Ethel grabbed her in a fierce hug. Jenna did her best not to drop Fred the Fig, who was pressed between them.
“So good to see one of my daughters back home,” Ethel said. “Come in, come in! Bob! Jenna’s here!”
“How’s my girl?” Bob said. He did not get up from his recliner, which she suspected he slept in at night as well.
Jenna took his hand, warm and dry, and gave it a squeeze. “Hi, Mr. Taylor.”
He seemed to have grown heavier since Jenna had seen him a few months before. He wasn’t moving well then, leaning on the metal arms of a walker, the kind with tennis balls on two of the legs. It now sat next to his recliner and a small side table filled with a mix of cough drops and candy wrappers, a glass of water, and the television remote.
“Tell your mother that I let the police know about those kids that were parking down at the cul-de-sac. Shouldn’t be a problem anymore, I bet.”
Jenna swallowed and gently pulled her hand away. “I’ll tell her.”
Ethel met her eyes, then motioned her to the formal living room. “Sit. I’ll bring the coffee.”
As Jenna sat down in one of the matchi
ng upholstered chairs, she noticed a framed photograph on the end table. She picked it up, feeling all the moisture from her mouth dry up as though it had been sucked away somehow. It was a picture of Steve and Anna.
It should get easier to see them together after all these years. It wasn’t jealousy, exactly. At least, Jenna didn’t want to be with Steve. She had dodged a bullet—another cheater. But just as her anger with Jackson lingered, so did her feelings of betrayal. They had been best friends, then together for a few years, talking about marriage and long-term life plans. Before Anna.
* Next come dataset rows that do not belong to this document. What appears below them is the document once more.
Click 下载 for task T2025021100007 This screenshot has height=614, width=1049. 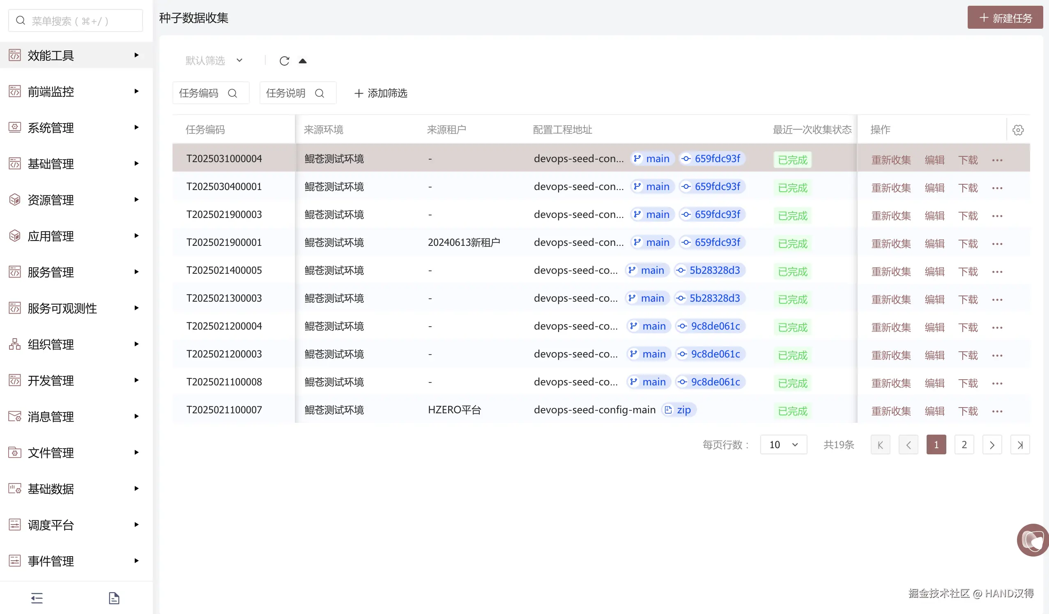tap(968, 411)
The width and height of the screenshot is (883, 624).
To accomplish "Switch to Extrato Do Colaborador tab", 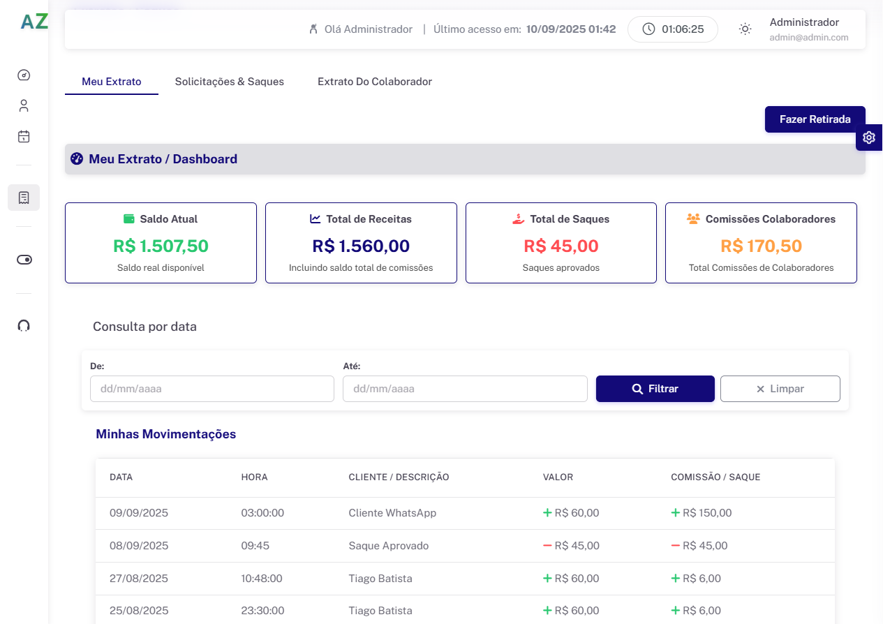I will 374,82.
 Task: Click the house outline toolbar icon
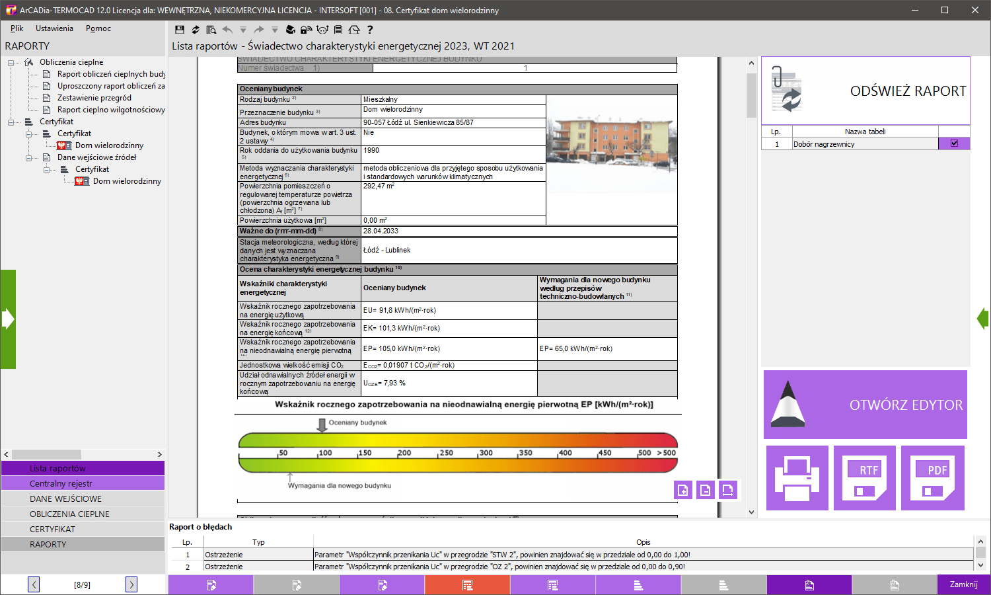[x=354, y=30]
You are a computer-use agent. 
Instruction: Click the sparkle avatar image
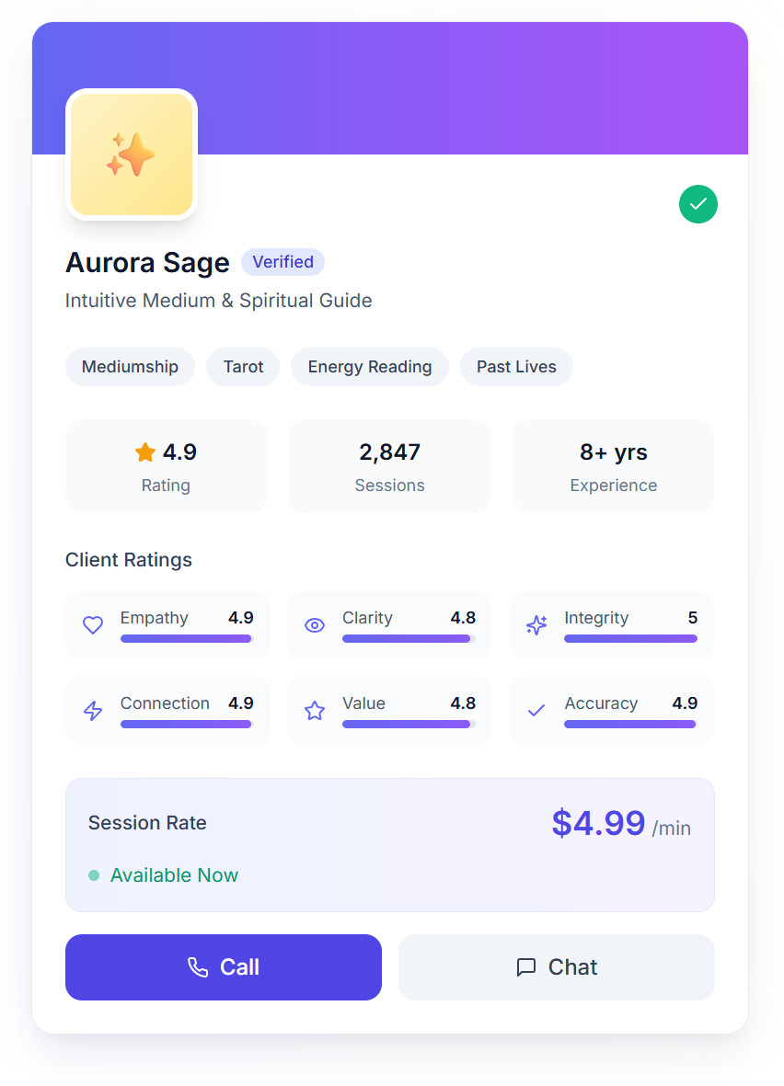coord(132,154)
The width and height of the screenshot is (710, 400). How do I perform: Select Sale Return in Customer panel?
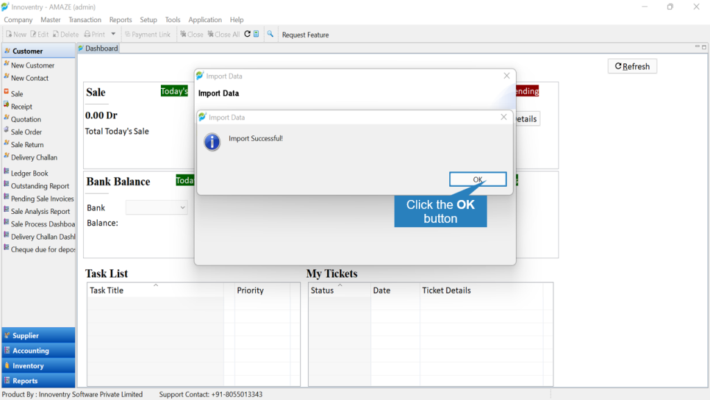pyautogui.click(x=27, y=144)
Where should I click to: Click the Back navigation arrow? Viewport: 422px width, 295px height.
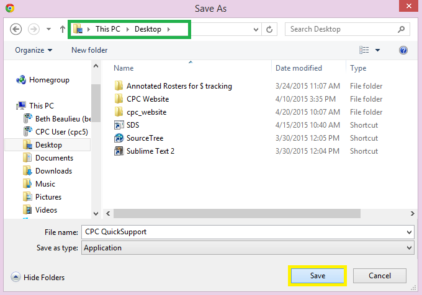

She looked almost unchanged from high school, when she had stolen Steve away. Stylish haircut, but same high cheeks, big brown eyes, and a wide white smile. This was a woman who got a man and kept him. She didn’t worry about getting Chlamydia from her husband. In another picture on the table, Jenna saw their two little girls, who looked like mini-Annas.
She had always wanted children. She and Mark got married in their late twenties and had the same argument about having kids again and again. She wanted them. He didn’t. Now it made so much more sense. And made her feel even more like she had wasted so many important years of her life in a colossal way. Her eggs might be stale by now. What was the likelihood she could meet a man she could trust, fall in love, get married, and get pregnant in the tiny window she had left? It was probably a dream best to give up on. Let the Annas and Steves of the world repopulate with beautiful babies.
“Here we go,” Ethel said, setting down china cups with saucers.
Jenna replaced the photograph. Ethel didn’t mention it. That was their unspoken rule to keep this relationship working: Don’t talk about Steve. “Thank you.”
Ethel never remembered that Jenna didn’t take sugar, but she never complained. She took a few sips, trying to gather her thoughts. Normally the talk came easily, but today Jenna didn’t know where to start. She didn’t want to talk about her mother or her failed marriage and they couldn’t talk about Steve. Not that she wanted to.